DYKER HEIGHTS (WABC) --Funeral services were held Sunday for NYPD Detective Wen Jian Liu, one of two officers ambushed in their patrol car on a street in Brooklyn two weeks ago.
Liu was remembered as an incarnation of the American dream: a man who had emigrated from China at age 12 and devoted himself to helping others in his adopted country.
Surrounded by friends, Officer Liu's widow stood alone as she clung to her husband's picture.
Thousands lined the streets of Dyker Heights - it was an ocean of blue that stretched to the horizon for a final salute. Many members of the community also lined the streets with police officers.
"As we start a new year, a year we're entering with hearts that are doubly heavy" from the loss of Officer Liu and his partner, Officer Rafael Ramos, de Blasio said. "Let us move forward by strengthening the bonds that unite us and let us work together to attain peace."
Liu, 32, had served as a policeman for seven years and was married just two months when he was killed with Ramos on Dec. 20. Liu had long wanted to be a police officer, a desire that deepened after the Sept. 11 terror attacks, his father, Wei Tang Liu, said through tears.
And as he finished his patrol every day, the only child would call his father to say: "I'm coming home today. You can stop worrying now," the father recalled during a service that blended police tradition with references to Buddha's teachings.
Liu's family spoke as well - his father, in Cantonese, said Liu was the best son and the best husband, and his loss was unbearable.
The drums were draped in bunting, and police helicopters flew overhead. So many police officers stood silent sentry as Liu's body was taken for burial. An estimated 28,000 police officers from around the country were on hand.
Buddhist monks led a Chinese ceremony to begin the services, and video screens were set up so the overflow crowd of officers could watch from outside.
Many police officers turned their backs outside the funeral home in Dyker Heights as they watched Mayor Bill de Blasio eulogize Liu, repeating a stinging display of scorn for the mayor despite entreaties from the police commissioner not to do so.
The gesture among officers watching the mayor's speech on a screen added to tensions between the mayor and rank-and-file police even as he sought to quiet them.
After Mayor de Blasio finished speaking, the crowd turns again to face forward. However controversial this gesture, the slap is not lost on City Hall and beyond.
Police Commissioner Bill Bratton asked the rank-and-file specifically not to do this at Wen Jian Liu's funeral today after hundreds did the same at Rafael Ramos' funeral last week.
Bratton said he would not punish those who defied his request but he asked for all to honor this as a time of grieving not grievance.
On Saturday, in the constant, cold rain, police continued to pay their respects to the family of the fallen officer at the wake.

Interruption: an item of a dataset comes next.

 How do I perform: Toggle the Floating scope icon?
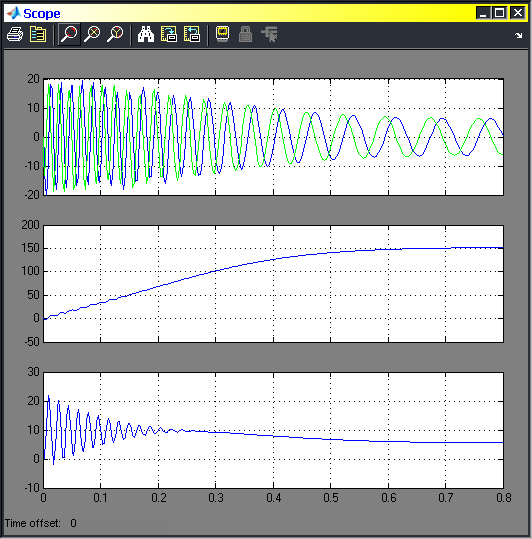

A long line of blue marched into Ralph Aievoli & Sons Funeral Home in Dyker Heights where a broken family sat weeping. A newlywed wife, now a widow and parents now childless, received a host of VIPs - from de Blasio to Police Commissioner Bratton to Congressman Peter King.
Governor Andrew Cuomo, brokenhearted himself over the loss of his father, took time to mourn for the slain offcer.
"We have to stop any fights within the family and come together as a family of New Yorkers and stand strong - that's a message for all New Yorkers," said Gov. Cuomo.
Uniformed police officers from across the country were also among those lining up early for the wake.
Among those attending were about 20 officers from the Los Angeles Police Department. Los Angeles Officer Hannu Tarjamo called the killings an "act of savagery that should be condemned by society."
"We're not here for politics. We're here solely for the Liu family and NYPD brothers and sisters," said Officer Tarjamo.
Luda Kaplan, 67, of Brooklyn, carried a handmade sign with a heart and "NYPD" on it as she stood across the street from the funeral home. She said her son-in-law was an NYPD officer for 20 years.
"When he left every morning at 4:30 a.m., we didn't know if he would come home," she said.
Before the wake began, some officers sought refuge from a light snow and low temperatures in a church across the street from the funeral home.
Officer Liu's wish to become an officer was realized in December 2007 when he graduated from the Police Academy after years of serving the community as an auxiliary cop for the 72nd Precinct in Brooklyn.
On Saturday, in Chinatown, the community honored both fallen officers.
Thousands attended the funeral last Saturday for Officer Rafael Ramos.
The funeral arrangements for Liu took some time, as he had relatives traveling from China.